>>> Martijn van Oosterhout <kleptog(at)svana(dot)org> wrote:
> On Mon, Dec 22, 2008 at 11:00:53AM -0600, Kevin Grittner wrote:
>> As I've understood limitations of the PostgreSQL implementation of
>> SERIALIZABLE transactions, at least the only example given in the
>> documentation, revolve around a rather unlikely situation:
>>
>> Given concurrent transactions T1 and T2 and non-overlapping sets of
>> data A and B, T1 reads data including A and uses the data to modify
B
>> while T2 reads data including B and uses that data to modify A,
where
>> the modifications performed by either would affect the
modifications
>> made by the other, if they were visible.
>
> In so far as the "modifications" are just INSERTs (no UPDATEs or
> DELETEs), yes. This case is covered in the documentation.

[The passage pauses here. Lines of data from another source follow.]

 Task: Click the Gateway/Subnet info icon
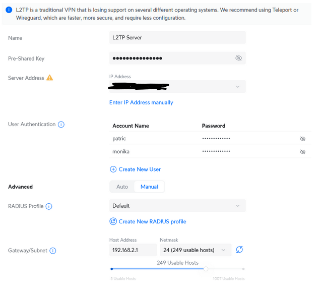coord(53,251)
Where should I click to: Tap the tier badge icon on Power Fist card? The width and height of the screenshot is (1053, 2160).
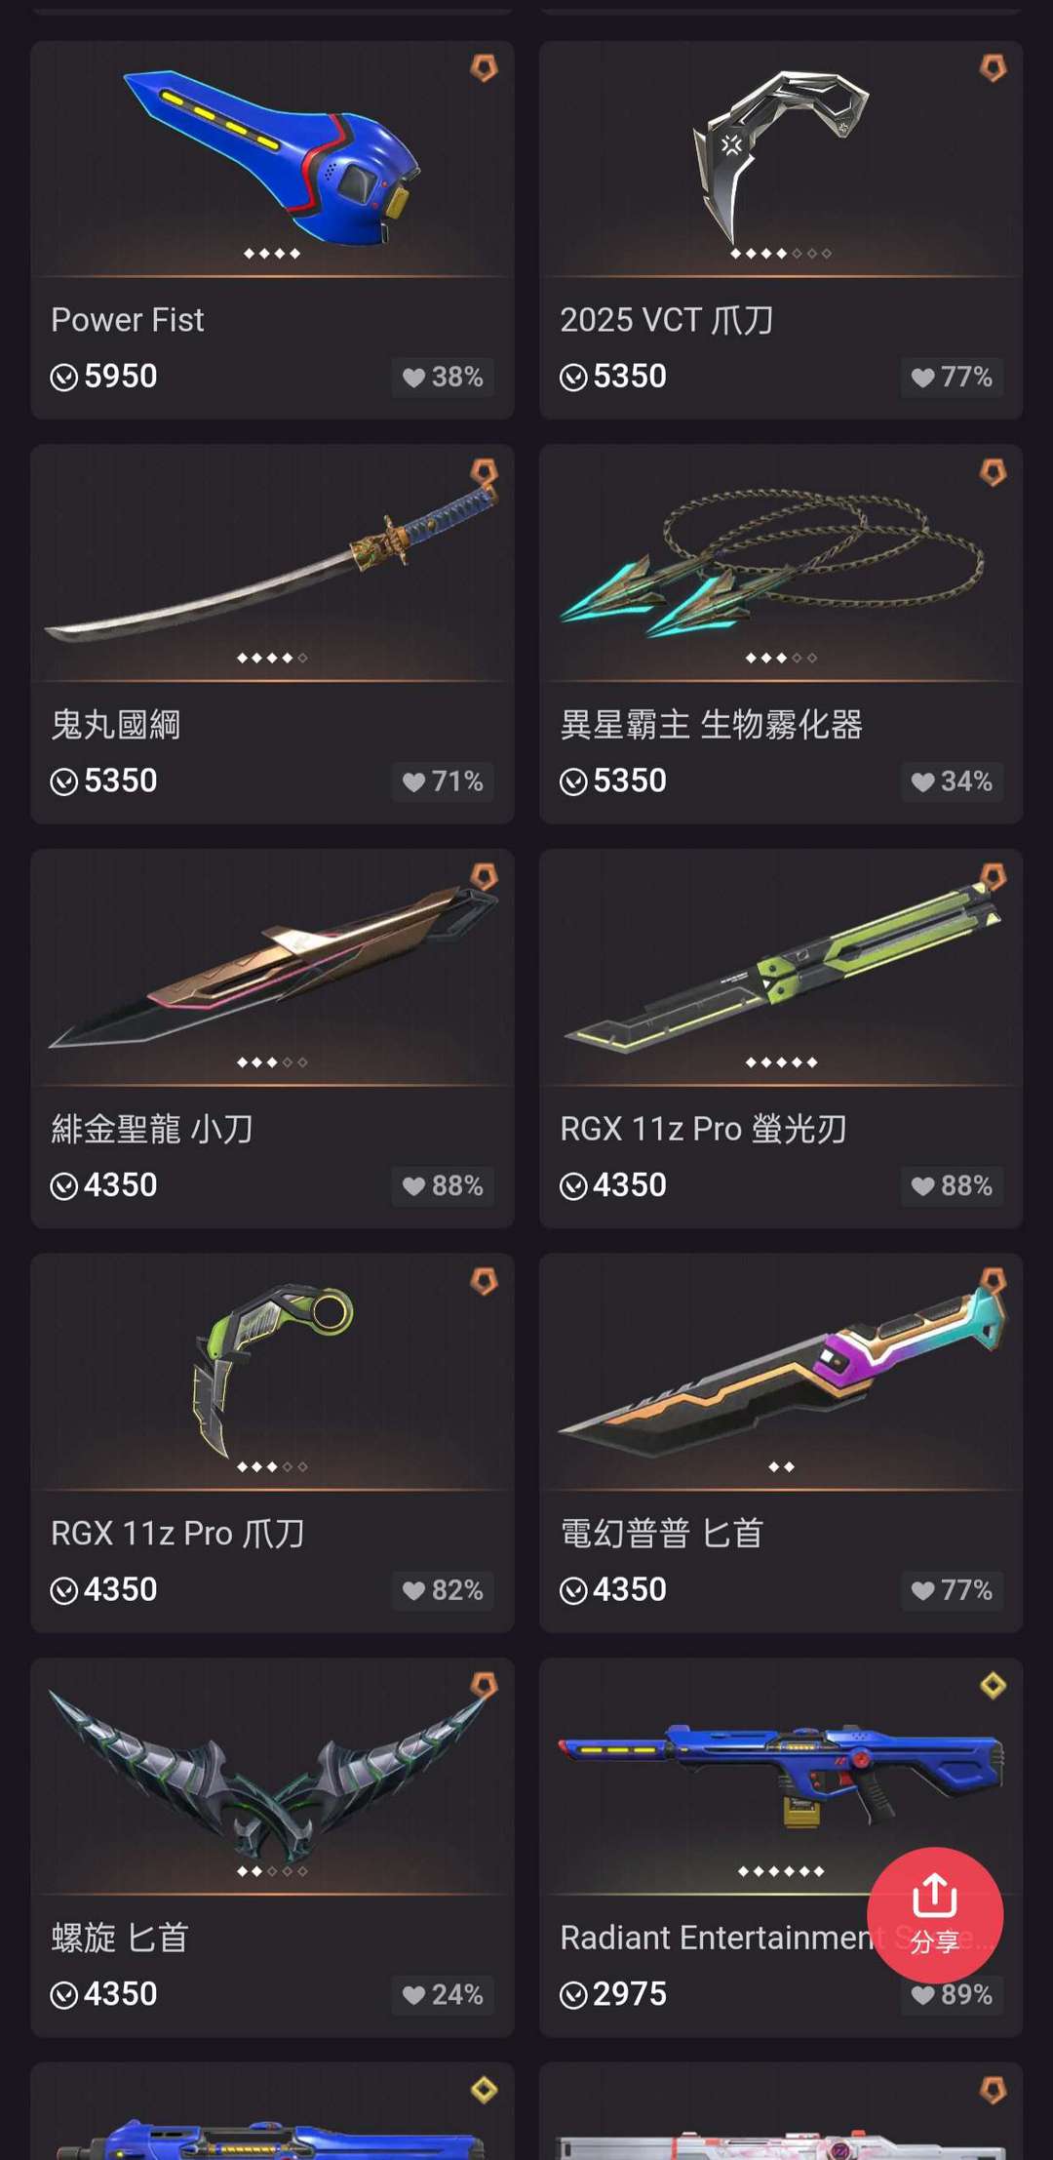(x=485, y=67)
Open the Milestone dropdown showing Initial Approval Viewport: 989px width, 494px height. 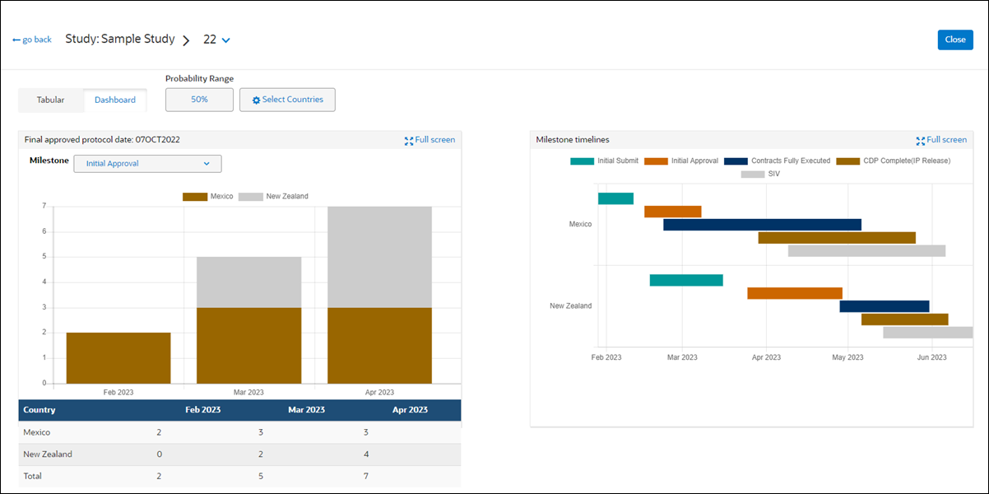pyautogui.click(x=147, y=163)
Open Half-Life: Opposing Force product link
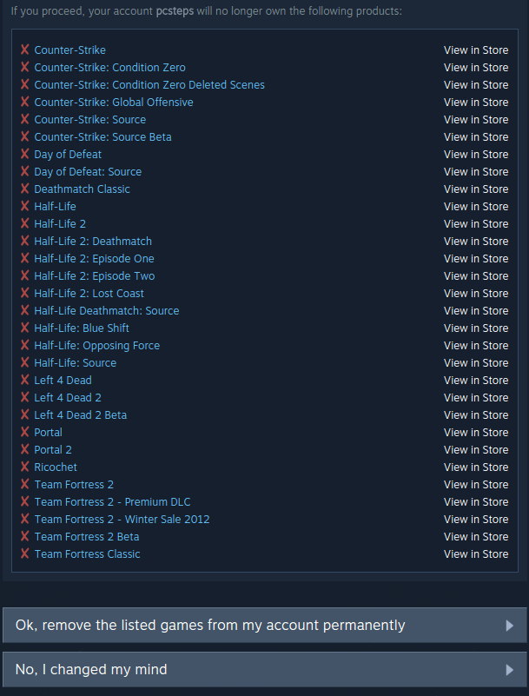Screen dimensions: 529x696 pos(96,345)
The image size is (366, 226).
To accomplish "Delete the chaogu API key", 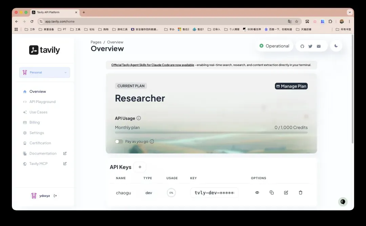I will 301,192.
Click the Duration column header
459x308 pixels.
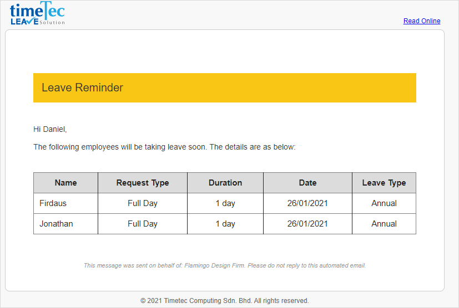point(225,183)
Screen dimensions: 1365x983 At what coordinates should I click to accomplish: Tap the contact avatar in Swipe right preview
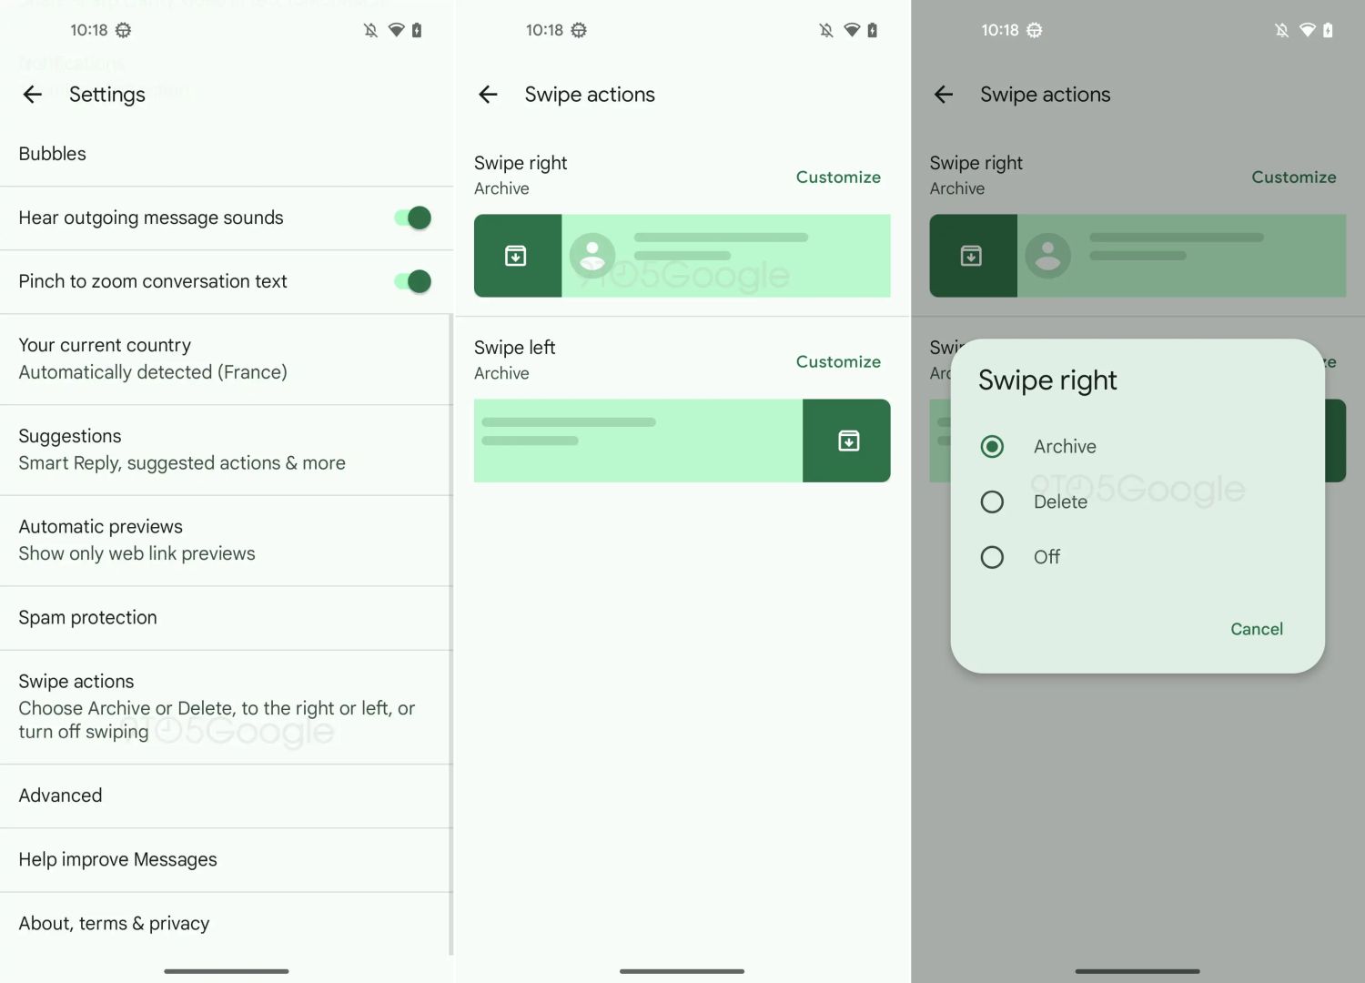point(592,256)
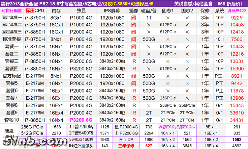Click the price 15900 in 套餐四 row
Image resolution: width=248 pixels, height=149 pixels.
click(237, 69)
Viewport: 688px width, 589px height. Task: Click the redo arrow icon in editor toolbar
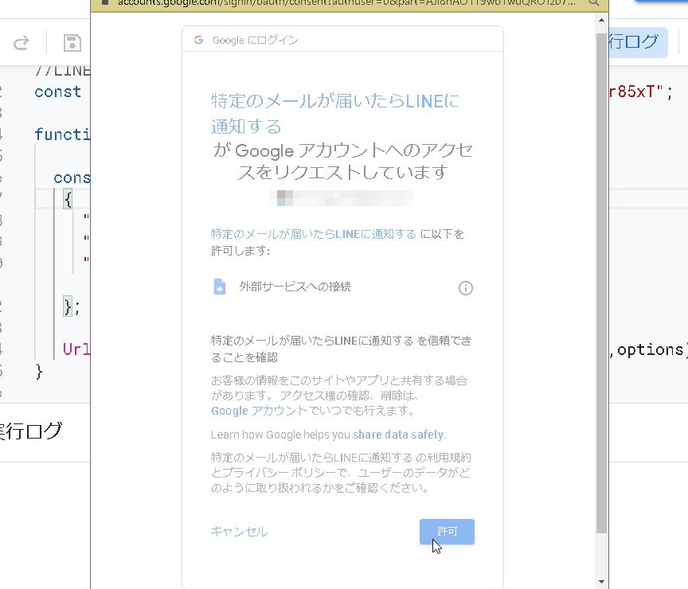pos(22,42)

Let's not understate the scope of the issue.
UPDATEs and DELETEs count, too. For example:
-- connection 1
cir=> create table mytab (class int not null, value int not null);
CREATE TABLE
cir=> copy mytab from stdin;
Enter data to be copied followed by a newline.
End with a backslash and a period on a line by itself.
>> 1 10
>> 1 20
>> 2 100
>> 2 200
>> \.
cir=> start transaction isolation level serializable;
START TRANSACTION
cir=> update mytab set value = (select sum(value) from mytab where
class = 2) where class = 1 and value = 10;
UPDATE 1
-- connection 2
cir=> start transaction isolation level serializable;
START TRANSACTION
cir=> update mytab set value = (select sum(value) from mytab where
class = 1) where class = 2 and value = 100;
UPDATE 1
cir=> commit transaction;
COMMIT
-- connection 1
cir=> commit transaction;
COMMIT
cir=> select * from mytab;
class | value
-------+-------
1 | 20
2 | 200
1 | 300
2 | 30
(4 rows)
>> Imagine, as an example, a system which involves recording receipts,
>> each of which must go into a daily deposit. There is a control
table
>> with one row containing the current deposit date for receipts.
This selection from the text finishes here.